California already operates with a higher cost structure than most competing states. Adjusting property taxes on commercial assets doesn’t happen in isolation. It layers onto labor costs, regulatory burden, and capital availability—all of which influence where businesses choose to invest.
You don’t change one variable in California. You change the stack.
Why This Conversation Keeps Coming Back
If repeal is so difficult, why does it keep resurfacing?
Because the underlying issue hasn’t gone away.
Prop 13 created a system where tax liability is tied to acquisition timing, not current value. That has led to widely different tax burdens for similar properties, depending on when they last traded. Over time, that gap becomes more pronounced.
At the same time, the state’s revenue needs continue to grow, and property tax—historically one of the most stable sources of funding—remains partially locked by design.
That combination ensures the conversation doesn’t disappear. It pauses, then returns, often during moments of fiscal pressure or political transition.
This current push is no different.
What Most Property Owners Get Wrong
The instinct is to treat proposals like this as noise until they become real. That’s a mistake. Not because repeal is imminent—but because the direction of policy matters more than the timing.
When policymakers begin to seriously revisit long-standing structures like Prop 13, it signals a shift in how the state is thinking about revenue, equity, and the role of property ownership in funding public systems.
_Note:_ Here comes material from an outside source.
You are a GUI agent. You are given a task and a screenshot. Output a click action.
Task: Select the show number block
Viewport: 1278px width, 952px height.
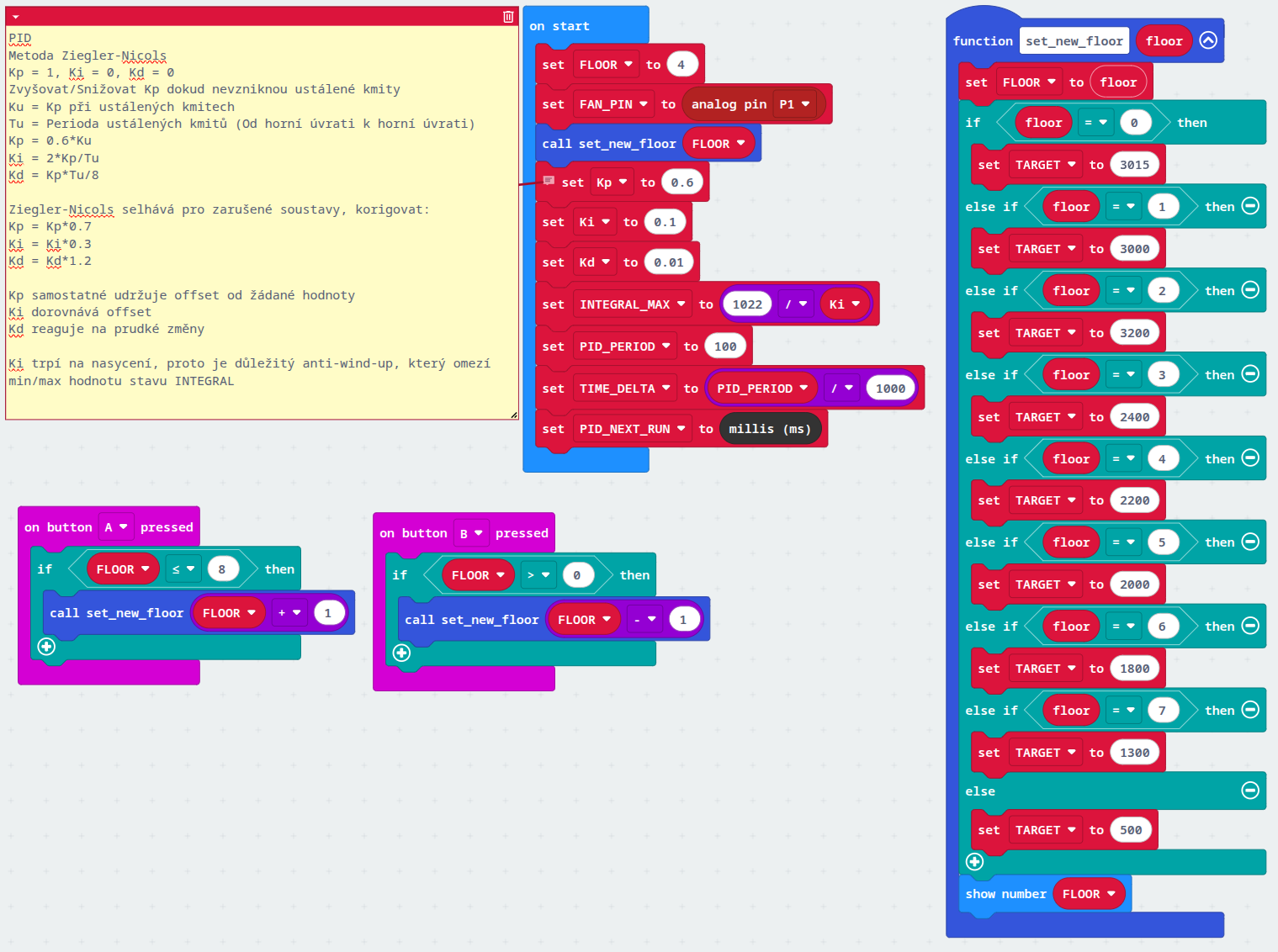click(x=1005, y=894)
Those shifts don’t always happen all at once. More often, they happen incrementally—through adjustments, carve-outs, or future ballot measures that look more refined than the last.
Ignoring the conversation doesn’t insulate you from where it leads.
This Isn’t About Panic. It’s About Positioning.
No serious operator is making immediate decisions based on a proposal that may never pass.
But disciplined investors don’t ignore directional risk either.
They ask different questions.
If property taxes were reset closer to market value, how would that impact cash flow? How sensitive is the asset to increased operating costs? How dependent is the current return profile on a tax structure that may not look the same ten years from now?
And just as important—how exposed is the portfolio to a single state’s policy environment?
Those are not political questions. They’re portfolio questions.
Closing Perspective
Proposition 13 has survived for nearly five decades because it aligns with how California voters think about property, stability, and taxation. That makes it hard to repeal, but It doesn’t make it untouchable.
The conversation is back for a reason. And even if this version fails—as many expect—it won’t be the last attempt to revisit it.
You don’t need to react to every headline. But you do need to understand what the headlines are pointing to.Because policy doesn’t change overnight. It changes direction first.